TEXTE FOURNI:
>>>

Lorqu'un client DNS interroge un
résolveur, celui-ci peut répondre très vite si l'information
demandée est dans sa mémoire (son « cache »)
mais cela peut être beaucoup plus lent s'il faut aller demander
aux serveurs faisant autorité. Il est donc essentiel, pour les
performances du DNS, d'utiliser le cache le plus
possible. Traditionnellement, le résolveur n'utilisait le cache
que si la question posée par le client avait une réponse
exacte dans le cache. Mais l'arrivée de
DNSSEC autorise un
usage plus énergique et plus efficace du cache : ce nouveau RFC
permet aux résolveurs de synthétiser des
réponses à partir des informations DNSSEC.
Comment peut-il faire ? Eh bien prenons par exemple les
enregistrements NSEC. Ils indiquent une
plage où il n'y a pas de noms enregistrés. Ainsi, si une zone
example.com
contient :
albatross IN AAAA 2001:db8:1028::a:1
elephant IN AAAA 2001:db8:1028::a:2
zebra IN AAAA 2001:db8:1028::a:3
Sa signature DNSSEC va ajouter des
enregistrements NSEC, notamment :
albatross.example.com. IN NSEC elephant.example.com. AAAA
qui veut dire qu'il n'y a pas de nom entre
albatross
et
elephant
. Si le
client interroge le résolveur à propos de
cat.example.com
, le résolveur ira voir les
serveurs faisant autorité, il aura une réponse négative
(NXDOMAIN, ce nom n'existe pas) et l'enregistrement NSEC. Les deux
informations seront renvoyées au client, et pourront être mémorisées dans le cache. Maintenant,
si le client demande
dog.example.com
, les
résolveurs traditionnels retourneront demander aux serveurs faisant
autorité. Alors que les résolveurs modernes, conformes à ce nouveau
RFC 8198, pourront déduire du NSEC que
dog.example.com
n'existe pas non plus, et
immédiatement générer un NXDOMAIN pour le client. Cela fera gagner du
temps et des efforts à tout le monde. (Les règles exactes sont
dans la section 5.1 de notre RFC.)
La règle (désormais dépassée) comme quoi le résolveur ne peut
répondre immédiatement que s'il a l'information correspondant à la
question exacte est spécifiée dans le RFC 2308, pour le cache négatif (mémoriser les réponses
NXDOMAIN). Désormais, elle n'est plus obligatoire si (et
seulement si, voir section 9) le résolveur valide avec
DNSSEC, et si la zone
est signée (aucun changement si elle ne l'est pas). Outre le cas
simple de NSEC avec des réponses négatives, présenté plus haut, il
y a deux cas plus complexes, les enregistrements
NSEC3, et les jokers. Si la
zone est signée avec NSEC3 au lieu de NSEC, les enregistrements
NSEC3 indiqueront des condensats et pas des
noms et le résolveur devra donc condenser le nom demandé, pour
voir s'il tombe dans un NSEC3 connu, et si on peut synthétiser le
NXDOMAIN. Les règles exactes sur les NSEC3 sont dans le RFC 5155 (attention, c'est compliqué), sections
8.4 à 8.7, et dans notre RFC, section 5.2. Évidemment, si la zone
est signée avec l'option « opt-out » (c'est le
cas de la plupart des TLD), le résolveur ne
peut pas être sûr qu'il n'y a pas un nom non signé dans une plage
indiquée par un enregistrement NSEC, et ne peut donc pas
synthétiser. Tout aussi évidemment, toute solution qui empêchera
réellement l'énumération des noms dans une zone signée (comme le
projet NSEC5) sera incompatible avec cette solution.

<<<

ÉNONCÉ DU PROBLÈME A: Recopiez le passage du texte sur le cache DNS compris entre "mais cela peut" et "des informations DNSSEC.", ces deux bornes incluses.

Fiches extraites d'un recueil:

>>>

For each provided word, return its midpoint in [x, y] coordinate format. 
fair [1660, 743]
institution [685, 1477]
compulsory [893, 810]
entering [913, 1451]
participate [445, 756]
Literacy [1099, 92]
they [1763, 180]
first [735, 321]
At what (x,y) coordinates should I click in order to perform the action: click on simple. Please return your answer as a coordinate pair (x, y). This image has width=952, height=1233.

<<<
>>>

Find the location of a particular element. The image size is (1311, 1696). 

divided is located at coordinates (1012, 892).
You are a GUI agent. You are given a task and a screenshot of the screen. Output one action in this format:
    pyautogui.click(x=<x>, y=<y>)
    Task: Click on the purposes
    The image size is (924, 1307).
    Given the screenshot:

<<<

ÉNONCÉ DU PROBLÈME B: Convertissez en liste numérotée les lignes des fiches comprises entre celle qui contient "institution [685, 1477]" et celle qui contient "At what (x,y)", toutes deux incluses, en omettant les lignes vides.

CORRIGÉ DE L'EXERCICE A:
mais cela peut être beaucoup plus lent s'il faut aller demander
aux serveurs faisant autorité. Il est donc essentiel, pour les
performances du DNS, d'utiliser le cache le plus
possible. Traditionnellement, le résolveur n'utilisait le cache
que si la question posée par le client avait une réponse
exacte dans le cache. Mais l'arrivée de
DNSSEC autorise un
usage plus énergique et plus efficace du cache : ce nouveau RFC
permet aux résolveurs de synthétiser des
réponses à partir des informations DNSSEC.

CORRIGÉ DE L'EXERCICE B:
1. institution [685, 1477]
2. compulsory [893, 810]
3. entering [913, 1451]
4. participate [445, 756]
5. Literacy [1099, 92]
6. they [1763, 180]
7. first [735, 321]
8. At what (x,y) coordinates should I click in order to perform the action: click on simple. Please return your answer as a coordinate pair (x, y). This image has width=952, height=1233.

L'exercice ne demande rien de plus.